Can You Get Pregnant During Menopause?


Many women may not recognize that they have entered menopause and may think that they are pregnant, while some pregnant women think they have entered menopause instead. Since the major sign of being pregnant or entering menopause are the same – a complete cessation of menstruation – it’s easy to see why this could be confusing in certain circumstances. Menopause symptoms do not just stop with a lack of periods, however, as it can include a whole range of side effects. Here are just a few of the most common menopause symptoms:

Can You Get Pregnant During Menopause?
  • Mood swings
  • Hot flashes
  • Excessive weight gain
  • Fatigue
  • Foggy memory
  • Thinner skin
  • Shedding hair
  • Excessive facial hair
  • Loss of libido

During both pregnancy and menopause, the hormones levels of estrogen, testosterone and progesterone will change dramatically, leading to similar symptoms in both cases. However, during pregnancy, these are some of the most common menopause symptoms:

  • Nausea
  • Strange food cravings
  • Breast tenderness or leaking

Since these are not normally associated with menopause, if you are experiencing these symptoms, you may be pregnant instead. However, there is only one sure way to know and that is to visit your doctor and get tested. It is crucial to know if you are pregnant or not as quickly as possible, as every food and medicine that enters your body can potentially affect your baby. If you are going through menopause, however, you may just need to take some menopause supplements that can help offset some of the symptoms causing you discomfort.

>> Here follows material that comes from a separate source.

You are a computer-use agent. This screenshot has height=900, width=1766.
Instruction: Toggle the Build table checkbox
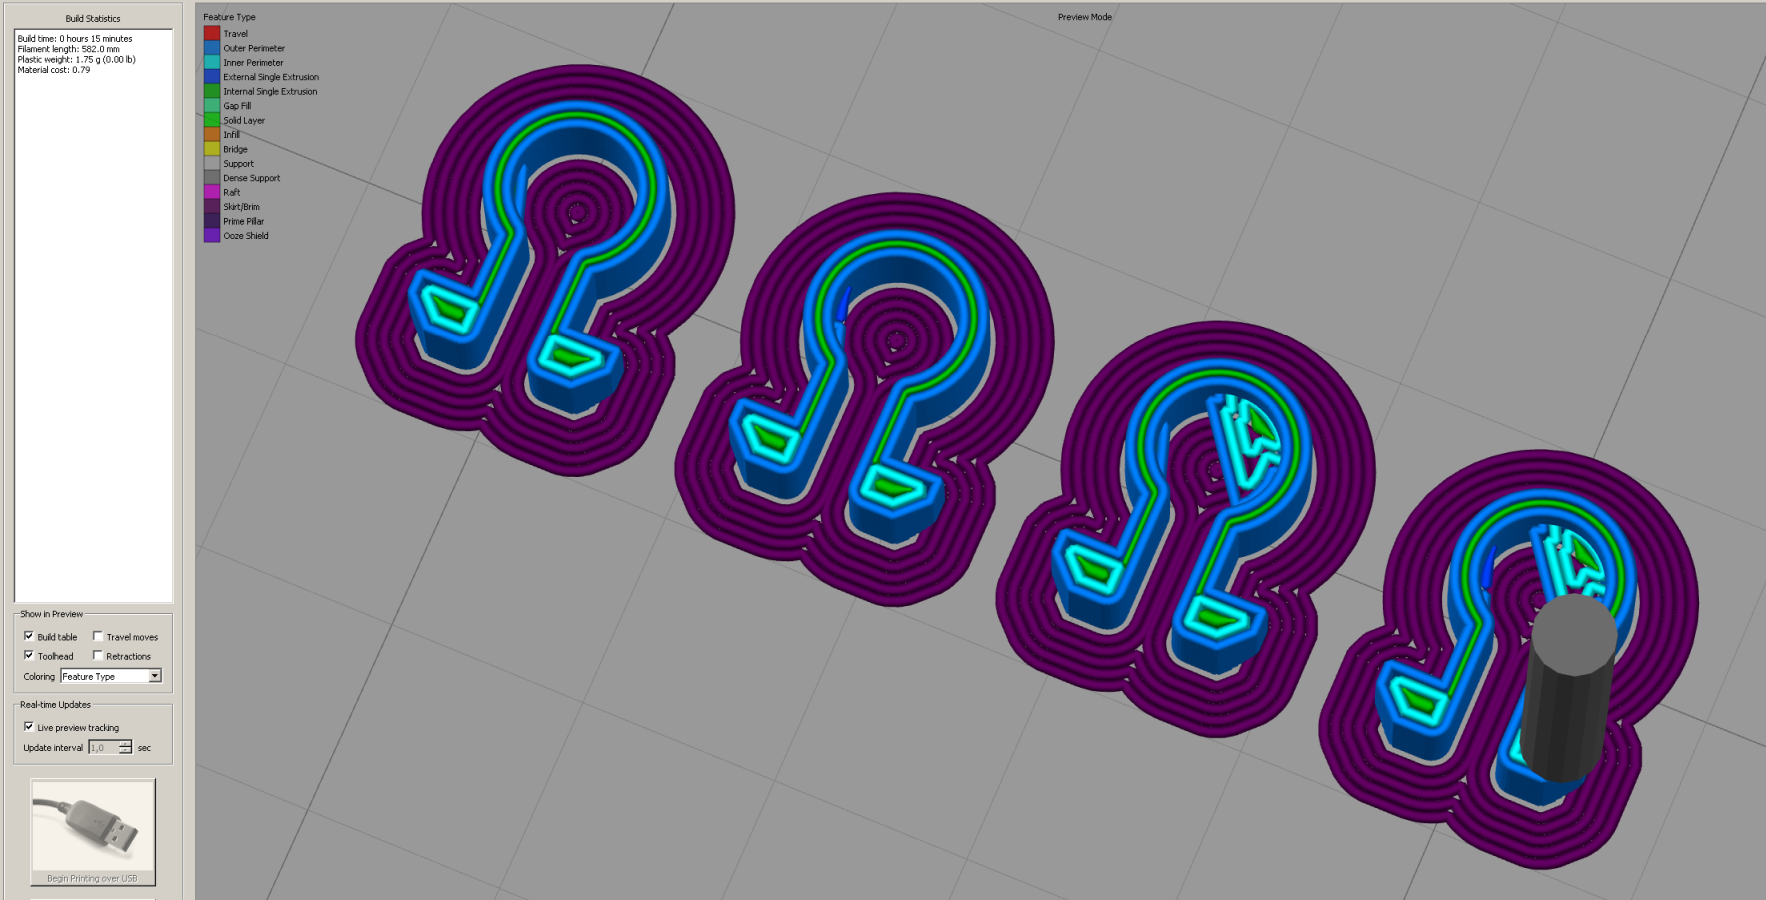click(29, 636)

If you are going through menopause and are worried that you could become pregnant, know that this is indeed a real risk. You can get pregnant during menopause. Your body still has ovaries, and unless you have had a hysterectomy, still has all of the equipment needed to get pregnant. Just because you no longer have regular periods, it doesn’t mean that you aren’t fertile – it just means you have entered a differing stage of hormonal production. Use protection if you fear pregnancy, because there are no guarantees.

Menopause can be a very difficult time, and the last thing you need to worry about is having a baby. Since you cannot rely on your periods to let you know, you need to use prevention to keep your peace of mind. If you suspect you may be pregnant, visit with your doctor to get on a good routine that will let you stay safe and healthy.